If $(X,\tau)^n$ is Hausdorff, is $(X,\tau)$ also Hausdorff?

I know that product of Hausdorff space is Hausdorff, but I want to know if this weaker converse of it is true. Thanks.

Answer 1

Consider $x,y\in X$ such that $x\neq y$. Let $\mathbf x=(x,x,\ldots,x)$ and $\mathbf y=(y,y,\ldots,y)$. Since $\mathbf x\neq \mathbf y$ and $X^n$ is Hausdorff, there exist disjoint subsets $A$ and $B$ of $X^n$ that are open in the product topology, and $\mathbf x\in A$ and $\mathbf y\in B$. By the definition of the product topology, there exist open subsets $\{U_j,V_j\}_{j=1}^n$ of $X$ such that

• $\mathbf x\in\prod_{j=1}^n U_j\subseteq A,$
• $\mathbf y\in\prod_{j=1}^n V_j\subseteq B,$
• $\left(\prod_{j=1}^n U_j\right)\bigcap\left(\prod_{j=1}^n V_j\right)=\prod_{j=1}^n(U_j\cap V_j)=\varnothing$ (given that $A\cap B=\varnothing$).

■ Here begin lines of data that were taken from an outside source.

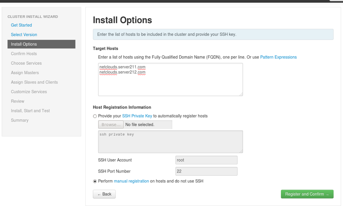Click the Choose Services step in sidebar

pos(26,63)
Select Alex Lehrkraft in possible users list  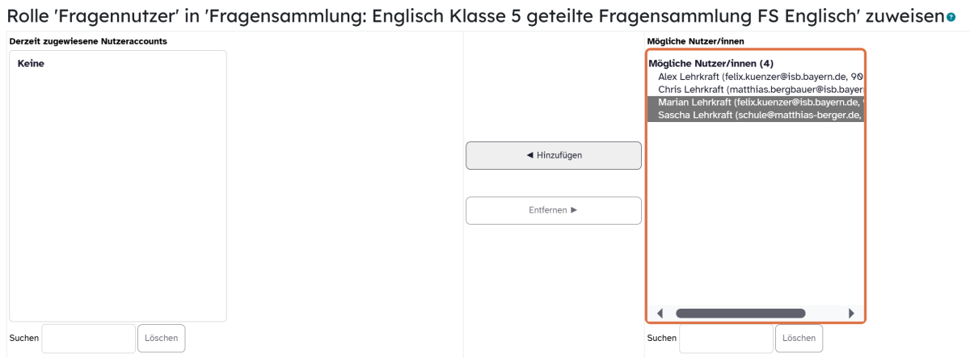click(x=756, y=76)
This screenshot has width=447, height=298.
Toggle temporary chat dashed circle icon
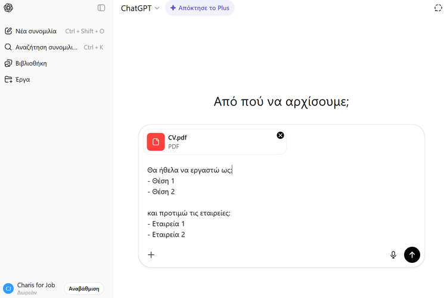(439, 8)
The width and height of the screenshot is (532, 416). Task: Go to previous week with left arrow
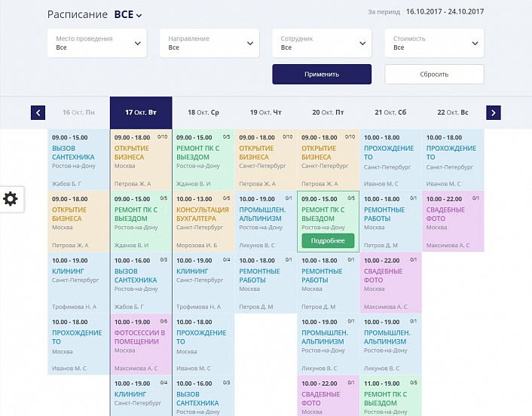tap(38, 112)
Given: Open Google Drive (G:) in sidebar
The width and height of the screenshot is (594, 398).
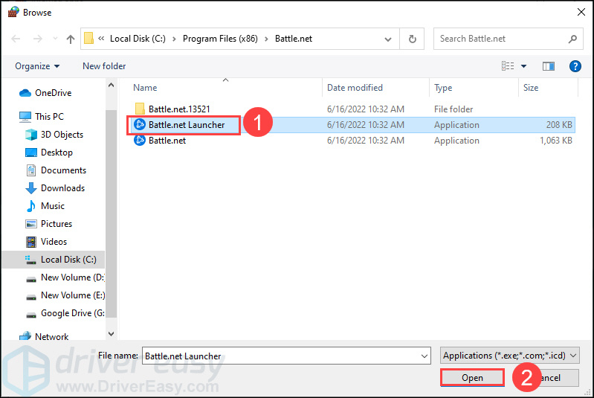Looking at the screenshot, I should click(65, 313).
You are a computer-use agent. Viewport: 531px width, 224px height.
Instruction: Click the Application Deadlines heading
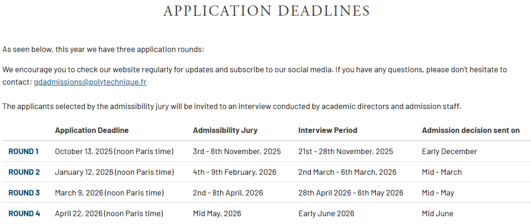coord(266,11)
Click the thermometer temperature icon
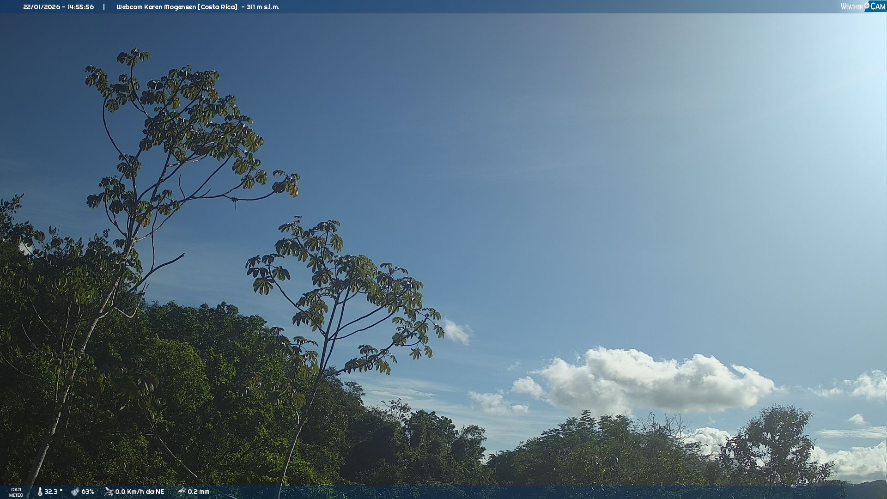The width and height of the screenshot is (887, 499). [x=40, y=492]
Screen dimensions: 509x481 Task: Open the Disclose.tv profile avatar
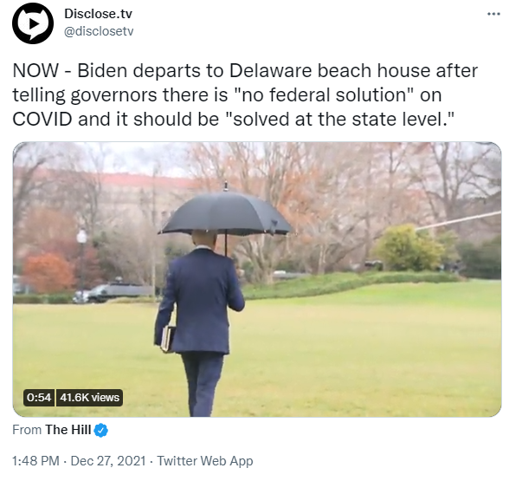(33, 23)
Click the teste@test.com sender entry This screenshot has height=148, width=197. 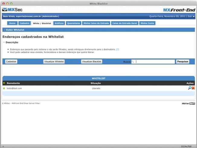14,88
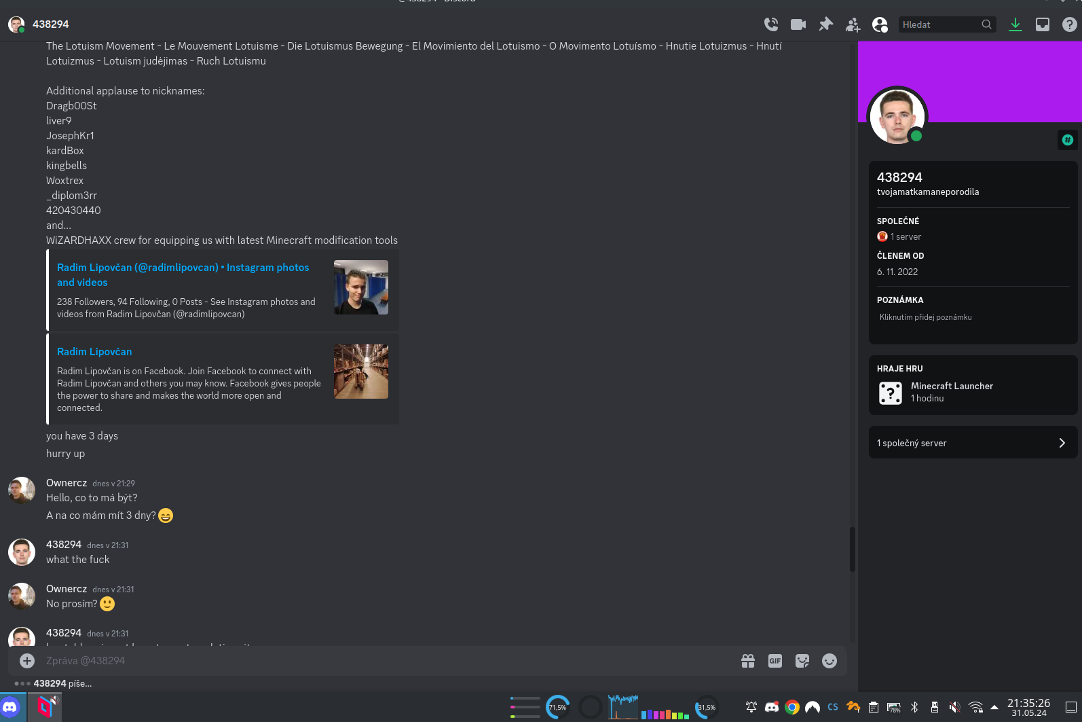This screenshot has width=1082, height=722.
Task: Add friends to this DM
Action: click(x=853, y=25)
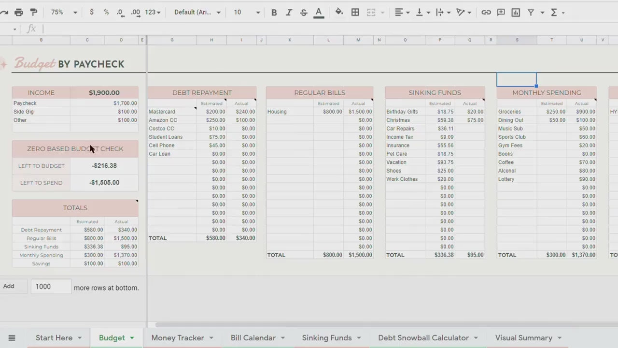
Task: Open the fill color tool
Action: [339, 12]
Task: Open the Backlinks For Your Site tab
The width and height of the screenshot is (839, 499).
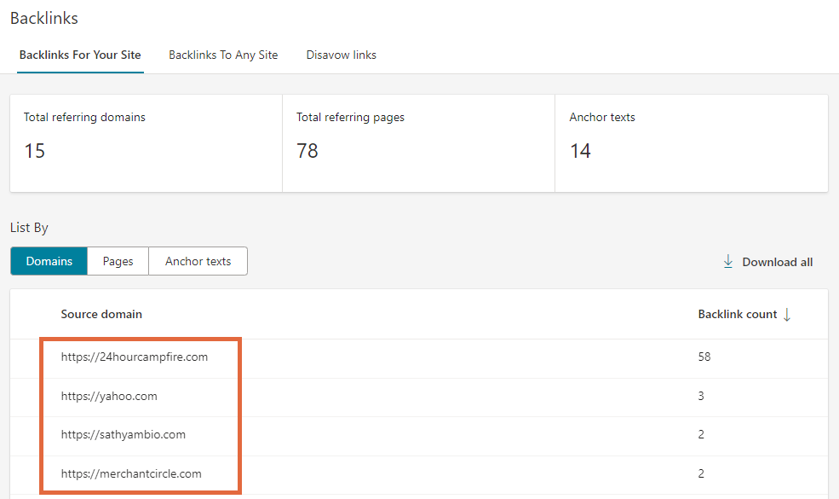Action: coord(80,55)
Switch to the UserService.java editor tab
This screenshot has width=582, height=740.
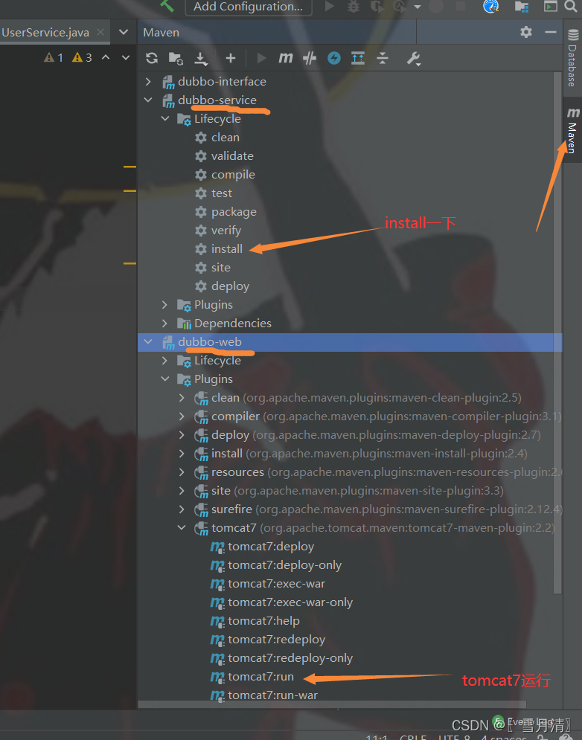[45, 32]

The third line implies that $U_{j^*}\cap V_{j^*}=\varnothing$ for at least one $j^*\in\{1,\ldots,n\}$ (based on the finite version of the axiom of choice). The first two lines and the definitions of $\mathbf x$ and $\mathbf y$ imply that $x\in U_{j^*}$ and $y\in V_{j^*}$.

Answer 2

Note that $(X,\tau)$ is homeomorphic to a subspace of $(X,\tau)^n$ by mapping $x \mapsto (x,x_0,x_0,\dots,x_0)$ for some fixed $x_0 \in X$ (ignoring the case $X = \emptyset$ which is even easier). Now use the fact that subspaces of Hausdorff spaces are Hausdorff spaces.

Answer 3

I think this is true. For any two points $x\neq y$ of $(X,\tau)$, consider the two points $$ (x,x_2,\dots,x_n)\neq(y,x_2,\dots,x_n) $$
which have disjoint neighborhoods, say $U,V$. Judging from your notation, the product topology on $(X,\tau)^n$ is implied. So it is generated by basis of the form $W_1\times\cdots W_n$ where $W_i$ are open sets of $X$. By the definition of basis, exists two basis element $U_1\times\cdots\times U_n$ and $V_1\times\cdots\times V_n$ s.t. $$ \begin{split} (x,x_2,\dots,x_n)\in U_1\times\cdots\times U_n\subset U \\ (y,x_2,\dots,x_n)\in V_1\times\cdots\times V_n\subset U \\ \end{split} $$ Since $U,V$ are disjoint: $$ (U_1\times\cdots\times U_n)\cap(V_1\times\cdots\times V_n)=(U_1\cap V_1)\times\cdots\times (U_n\cap V_n)=\varnothing $$ It is then obvious that $U_i\cap V_i\neq\varnothing$ for $i\geq 2$, and $U_1\cap V_1$ has to be empty. This is the required disjoint neighborhoods for $x,y$ in $(X,\tau)$.